Hannah donated the doll—Hope—to the Holocaust Memorial Museum. It now sits beside the 1945 photograph with a placard: “This doll was given to Hannah Goldberg, Auschwitz prisoner A-7358, shortly after liberation from Bergen-Belsen in May 1945. She kept it for 79 years as a symbol of hope and humanity’s capacity for kindness even in the darkest times.” The display reconnects artifact, image, and survivor.
Today, Hannah has three children, eight grandchildren, and five great-grandchildren as of 2024. Her extended family—descended from a six-year-old who survived Auschwitz—numbers over 30 people. At a family gathering in November 2024, Hannah’s six-year-old great-granddaughter asked to hold the photograph. “That’s you, great-grandma?” she asked.
“Yes,” Hannah replied. “You look sad,” the child said. “I was very sad then. But see the doll? That doll gave me hope, and hope helped me survive to become your great-grandmother.” The child studied the image and asked to see Hannah’s number.

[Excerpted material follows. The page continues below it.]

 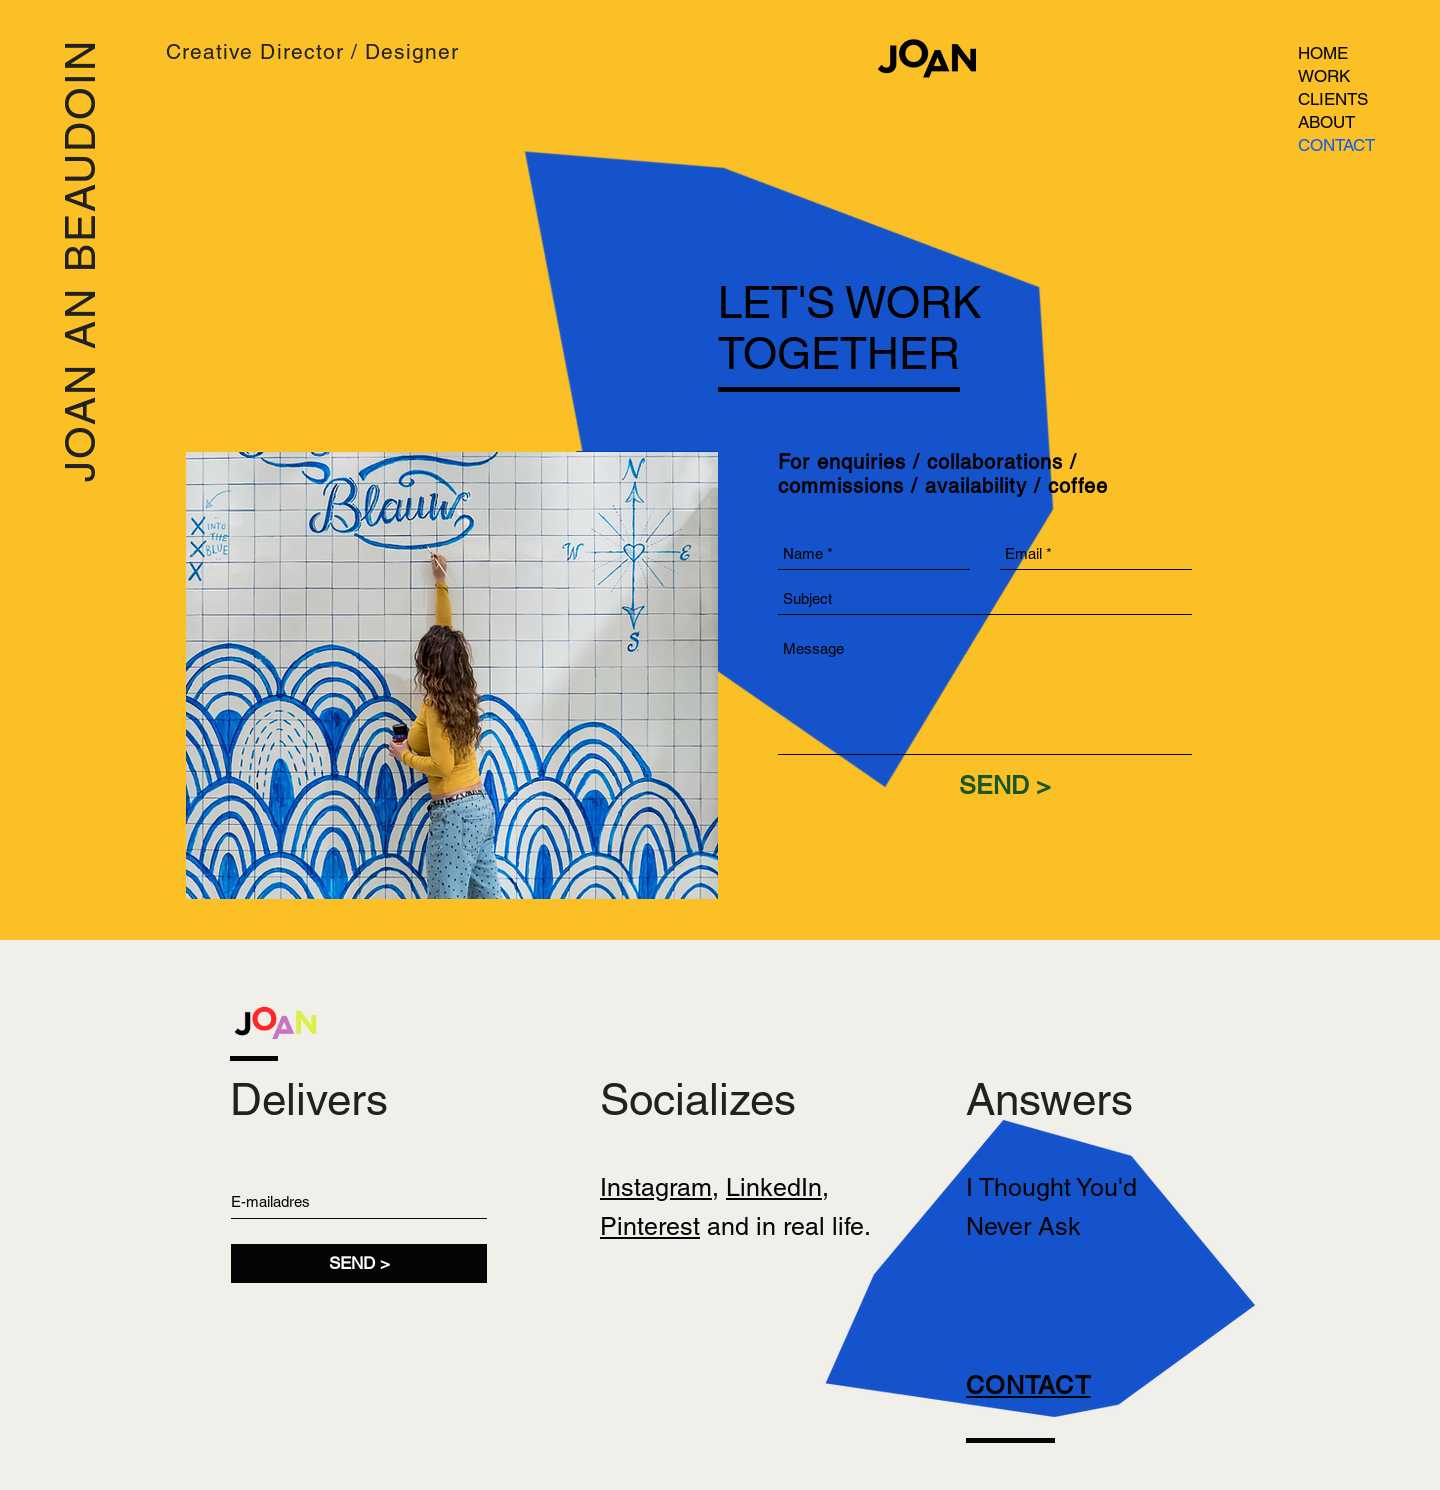 I want to click on CONTACT, so click(x=1336, y=145).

Hannah showed the faded tattoo, and the little girl gently touched the numbers.
“Does it hurt?” the child asked. “Not anymore,” Hannah said. “It used to hurt every day, but now it’s just a reminder that I survived.” In that quiet exchange, decades collapsed into a moment of connection. A number became a name, a photo became a life, and a doll named Hope kept doing what it always had—carrying a story forward.